>>

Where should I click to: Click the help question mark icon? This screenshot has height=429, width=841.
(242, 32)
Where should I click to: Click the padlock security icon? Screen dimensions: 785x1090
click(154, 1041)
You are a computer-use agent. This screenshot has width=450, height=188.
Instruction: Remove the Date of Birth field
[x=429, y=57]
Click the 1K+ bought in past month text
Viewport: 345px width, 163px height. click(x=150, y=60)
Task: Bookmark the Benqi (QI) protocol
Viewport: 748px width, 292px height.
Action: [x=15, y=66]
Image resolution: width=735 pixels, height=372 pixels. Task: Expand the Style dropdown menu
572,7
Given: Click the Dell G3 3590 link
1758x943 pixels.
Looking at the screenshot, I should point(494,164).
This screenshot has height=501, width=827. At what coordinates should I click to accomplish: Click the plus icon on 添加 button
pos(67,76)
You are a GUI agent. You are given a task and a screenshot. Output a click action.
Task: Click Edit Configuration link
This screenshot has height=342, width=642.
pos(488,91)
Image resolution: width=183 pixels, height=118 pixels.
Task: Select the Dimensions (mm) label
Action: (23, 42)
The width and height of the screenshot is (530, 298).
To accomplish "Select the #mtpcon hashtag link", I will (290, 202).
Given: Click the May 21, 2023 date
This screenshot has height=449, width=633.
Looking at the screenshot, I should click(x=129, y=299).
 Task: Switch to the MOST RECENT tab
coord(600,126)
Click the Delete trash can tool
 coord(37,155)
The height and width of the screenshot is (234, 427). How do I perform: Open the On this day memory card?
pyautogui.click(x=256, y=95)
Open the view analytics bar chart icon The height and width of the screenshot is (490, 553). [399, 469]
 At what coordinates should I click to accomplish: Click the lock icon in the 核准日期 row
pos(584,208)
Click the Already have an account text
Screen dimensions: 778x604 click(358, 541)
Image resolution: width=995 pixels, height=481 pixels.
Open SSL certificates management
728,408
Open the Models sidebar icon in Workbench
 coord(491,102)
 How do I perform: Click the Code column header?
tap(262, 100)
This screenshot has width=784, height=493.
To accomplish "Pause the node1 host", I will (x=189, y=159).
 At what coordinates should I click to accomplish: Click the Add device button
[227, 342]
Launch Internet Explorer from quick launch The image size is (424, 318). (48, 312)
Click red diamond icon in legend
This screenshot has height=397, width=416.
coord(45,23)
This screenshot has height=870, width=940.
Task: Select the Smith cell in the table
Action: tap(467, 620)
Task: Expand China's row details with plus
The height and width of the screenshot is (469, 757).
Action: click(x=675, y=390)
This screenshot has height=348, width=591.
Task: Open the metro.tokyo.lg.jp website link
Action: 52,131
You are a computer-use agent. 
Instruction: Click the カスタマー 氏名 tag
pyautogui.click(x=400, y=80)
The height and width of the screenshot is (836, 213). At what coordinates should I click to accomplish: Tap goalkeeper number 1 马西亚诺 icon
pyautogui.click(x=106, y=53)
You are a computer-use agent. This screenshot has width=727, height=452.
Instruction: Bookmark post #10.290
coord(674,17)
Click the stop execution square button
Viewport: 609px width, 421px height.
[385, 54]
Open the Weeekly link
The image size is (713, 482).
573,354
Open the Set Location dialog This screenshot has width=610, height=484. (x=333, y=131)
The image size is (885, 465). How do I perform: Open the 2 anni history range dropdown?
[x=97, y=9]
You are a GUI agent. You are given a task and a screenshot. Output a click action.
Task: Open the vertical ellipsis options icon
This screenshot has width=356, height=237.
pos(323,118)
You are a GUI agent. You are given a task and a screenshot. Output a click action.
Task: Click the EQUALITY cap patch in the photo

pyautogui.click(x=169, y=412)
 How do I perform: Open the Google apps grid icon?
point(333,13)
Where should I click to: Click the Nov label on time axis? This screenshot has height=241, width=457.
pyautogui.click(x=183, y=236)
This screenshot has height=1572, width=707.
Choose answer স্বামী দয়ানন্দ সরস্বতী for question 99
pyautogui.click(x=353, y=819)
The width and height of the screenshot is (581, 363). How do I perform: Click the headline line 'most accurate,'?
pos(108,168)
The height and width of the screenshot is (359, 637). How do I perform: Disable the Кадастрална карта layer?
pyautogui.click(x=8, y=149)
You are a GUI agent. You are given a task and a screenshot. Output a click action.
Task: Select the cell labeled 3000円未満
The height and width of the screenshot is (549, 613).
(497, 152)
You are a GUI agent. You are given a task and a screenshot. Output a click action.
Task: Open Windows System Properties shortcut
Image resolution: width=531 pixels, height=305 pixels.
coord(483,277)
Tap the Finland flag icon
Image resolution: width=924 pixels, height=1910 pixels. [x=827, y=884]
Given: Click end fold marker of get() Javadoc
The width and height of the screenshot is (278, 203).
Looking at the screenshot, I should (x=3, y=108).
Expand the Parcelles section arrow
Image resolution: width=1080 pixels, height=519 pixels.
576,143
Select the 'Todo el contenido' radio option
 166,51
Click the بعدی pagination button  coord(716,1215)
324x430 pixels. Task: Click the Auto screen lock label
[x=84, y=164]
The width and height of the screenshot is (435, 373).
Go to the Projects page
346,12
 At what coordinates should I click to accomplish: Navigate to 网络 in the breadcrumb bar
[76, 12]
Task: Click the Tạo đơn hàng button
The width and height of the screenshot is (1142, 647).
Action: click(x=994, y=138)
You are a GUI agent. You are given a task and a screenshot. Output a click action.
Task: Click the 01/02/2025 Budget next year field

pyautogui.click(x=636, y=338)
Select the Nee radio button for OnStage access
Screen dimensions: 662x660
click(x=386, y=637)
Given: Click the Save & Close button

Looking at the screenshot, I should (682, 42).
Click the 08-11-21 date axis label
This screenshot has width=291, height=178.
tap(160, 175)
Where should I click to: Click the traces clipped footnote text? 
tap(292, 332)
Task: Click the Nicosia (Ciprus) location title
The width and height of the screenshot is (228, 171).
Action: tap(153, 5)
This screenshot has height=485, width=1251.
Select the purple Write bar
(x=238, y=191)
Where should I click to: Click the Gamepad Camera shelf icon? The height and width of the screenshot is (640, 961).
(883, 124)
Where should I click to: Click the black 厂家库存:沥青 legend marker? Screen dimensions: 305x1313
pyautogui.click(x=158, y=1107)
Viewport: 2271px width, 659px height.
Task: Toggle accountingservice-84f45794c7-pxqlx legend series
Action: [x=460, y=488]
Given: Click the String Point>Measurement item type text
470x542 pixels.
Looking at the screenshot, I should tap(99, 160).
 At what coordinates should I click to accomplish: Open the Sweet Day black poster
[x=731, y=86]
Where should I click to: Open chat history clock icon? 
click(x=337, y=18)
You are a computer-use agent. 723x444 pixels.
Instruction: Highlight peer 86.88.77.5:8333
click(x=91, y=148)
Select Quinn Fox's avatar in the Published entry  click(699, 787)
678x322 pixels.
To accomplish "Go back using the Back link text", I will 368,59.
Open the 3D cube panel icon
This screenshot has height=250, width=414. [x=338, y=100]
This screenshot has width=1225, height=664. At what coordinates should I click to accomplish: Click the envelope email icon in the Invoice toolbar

<<

> _To do_
What is needed here is an exact transcription of the records above.

> _Expected answer_
Where should I click to: Click the help question mark icon? This screenshot has height=429, width=841.
(242, 32)
Where should I click to: Click the padlock security icon? Screen dimensions: 785x1090
click(154, 1041)
You are a computer-use agent. This screenshot has width=450, height=188.
Instruction: Remove the Date of Birth field
[x=429, y=57]
Click the 1K+ bought in past month text
Viewport: 345px width, 163px height. click(x=150, y=60)
Task: Bookmark the Benqi (QI) protocol
Viewport: 748px width, 292px height.
Action: [x=15, y=66]
Image resolution: width=735 pixels, height=372 pixels. Task: Expand the Style dropdown menu
572,7
Given: Click the Dell G3 3590 link
1758x943 pixels.
Looking at the screenshot, I should point(494,164).
This screenshot has height=501, width=827. At what coordinates should I click to accomplish: Click the plus icon on 添加 button
pos(67,76)
You are a GUI agent. You are given a task and a screenshot. Output a click action.
Task: Click Edit Configuration link
This screenshot has height=342, width=642.
pos(488,91)
Image resolution: width=183 pixels, height=118 pixels.
Task: Select the Dimensions (mm) label
Action: (23, 42)
The width and height of the screenshot is (530, 298).
To accomplish "Select the #mtpcon hashtag link", I will (290, 202).
Given: Click the May 21, 2023 date
This screenshot has height=449, width=633.
Looking at the screenshot, I should click(x=129, y=299).
 Task: Switch to the MOST RECENT tab
coord(600,126)
Click the Delete trash can tool
 coord(37,155)
The height and width of the screenshot is (234, 427). How do I perform: Open the On this day memory card?
pyautogui.click(x=256, y=95)
Open the view analytics bar chart icon The height and width of the screenshot is (490, 553). [399, 469]
 At what coordinates should I click to accomplish: Click the lock icon in the 核准日期 row
pos(584,208)
Click the Already have an account text
Screen dimensions: 778x604 click(358, 541)
Image resolution: width=995 pixels, height=481 pixels.
Open SSL certificates management
728,408
Open the Models sidebar icon in Workbench
 coord(491,102)
 How do I perform: Click the Code column header?
tap(262, 100)
This screenshot has width=784, height=493.
To accomplish "Pause the node1 host", I will (x=189, y=159).
 At what coordinates should I click to accomplish: Click the Add device button
[227, 342]
Launch Internet Explorer from quick launch The image size is (424, 318). (48, 312)
Click red diamond icon in legend
This screenshot has height=397, width=416.
coord(45,23)
This screenshot has height=870, width=940.
Task: Select the Smith cell in the table
Action: tap(467, 620)
Task: Expand China's row details with plus
The height and width of the screenshot is (469, 757).
Action: click(x=675, y=390)
This screenshot has height=348, width=591.
Task: Open the metro.tokyo.lg.jp website link
Action: 52,131
You are a computer-use agent. 
Instruction: Click the カスタマー 氏名 tag
pyautogui.click(x=400, y=80)
The height and width of the screenshot is (836, 213). At what coordinates should I click to accomplish: Tap goalkeeper number 1 马西亚诺 icon
pyautogui.click(x=106, y=53)
You are a computer-use agent. This screenshot has width=727, height=452.
Instruction: Bookmark post #10.290
coord(674,17)
Click the stop execution square button
Viewport: 609px width, 421px height.
[385, 54]
Open the Weeekly link
The image size is (713, 482).
573,354
Open the Set Location dialog This screenshot has width=610, height=484. (x=333, y=131)
The image size is (885, 465). How do I perform: Open the 2 anni history range dropdown?
[x=97, y=9]
You are a GUI agent. You are given a task and a screenshot. Output a click action.
Task: Open the vertical ellipsis options icon
This screenshot has width=356, height=237.
pos(323,118)
You are a GUI agent. You are given a task and a screenshot. Output a click action.
Task: Click the EQUALITY cap patch in the photo

pyautogui.click(x=169, y=412)
 How do I perform: Open the Google apps grid icon?
point(333,13)
Where should I click to: Click the Nov label on time axis? This screenshot has height=241, width=457.
pyautogui.click(x=183, y=236)
This screenshot has height=1572, width=707.
Choose answer স্বামী দয়ানন্দ সরস্বতী for question 99
pyautogui.click(x=353, y=819)
The width and height of the screenshot is (581, 363). How do I perform: Click the headline line 'most accurate,'?
pos(108,168)
The height and width of the screenshot is (359, 637). How do I perform: Disable the Кадастрална карта layer?
pyautogui.click(x=8, y=149)
You are a GUI agent. You are given a task and a screenshot. Output a click action.
Task: Select the cell labeled 3000円未満
The height and width of the screenshot is (549, 613).
(497, 152)
You are a GUI agent. You are given a task and a screenshot. Output a click action.
Task: Open Windows System Properties shortcut
Image resolution: width=531 pixels, height=305 pixels.
coord(483,277)
Tap the Finland flag icon
Image resolution: width=924 pixels, height=1910 pixels. [x=827, y=884]
Given: Click end fold marker of get() Javadoc
The width and height of the screenshot is (278, 203).
Looking at the screenshot, I should (x=3, y=108).
Expand the Parcelles section arrow
Image resolution: width=1080 pixels, height=519 pixels.
576,143
Select the 'Todo el contenido' radio option
 166,51
Click the بعدی pagination button  coord(716,1215)
324x430 pixels. Task: Click the Auto screen lock label
[x=84, y=164]
The width and height of the screenshot is (435, 373).
Go to the Projects page
346,12
 At what coordinates should I click to accomplish: Navigate to 网络 in the breadcrumb bar
[76, 12]
Task: Click the Tạo đơn hàng button
The width and height of the screenshot is (1142, 647).
Action: click(x=994, y=138)
You are a GUI agent. You are given a task and a screenshot. Output a click action.
Task: Click the 01/02/2025 Budget next year field

pyautogui.click(x=636, y=338)
Select the Nee radio button for OnStage access
Screen dimensions: 662x660
click(x=386, y=637)
Given: Click the Save & Close button

Looking at the screenshot, I should (682, 42).
Click the 08-11-21 date axis label
This screenshot has width=291, height=178.
tap(160, 175)
Where should I click to: Click the traces clipped footnote text? 
tap(292, 332)
Task: Click the Nicosia (Ciprus) location title
The width and height of the screenshot is (228, 171).
Action: tap(153, 5)
This screenshot has height=485, width=1251.
Select the purple Write bar
(x=238, y=191)
Where should I click to: Click the Gamepad Camera shelf icon? The height and width of the screenshot is (640, 961).
(883, 124)
Where should I click to: Click the black 厂家库存:沥青 legend marker? Screen dimensions: 305x1313
pyautogui.click(x=158, y=1107)
Viewport: 2271px width, 659px height.
Task: Toggle accountingservice-84f45794c7-pxqlx legend series
Action: [x=460, y=488]
Given: Click the String Point>Measurement item type text
470x542 pixels.
Looking at the screenshot, I should tap(99, 160).
 At what coordinates should I click to accomplish: Open the Sweet Day black poster
[x=731, y=86]
Where should I click to: Open chat history clock icon? 
click(x=337, y=18)
You are a computer-use agent. 723x444 pixels.
Instruction: Highlight peer 86.88.77.5:8333
click(x=91, y=148)
Select Quinn Fox's avatar in the Published entry  click(699, 787)
678x322 pixels.
To accomplish "Go back using the Back link text", I will 368,59.
Open the 3D cube panel icon
This screenshot has height=250, width=414. [x=338, y=100]
This screenshot has width=1225, height=664. At what coordinates should I click to accomplish: Click the envelope email icon in the Invoice toolbar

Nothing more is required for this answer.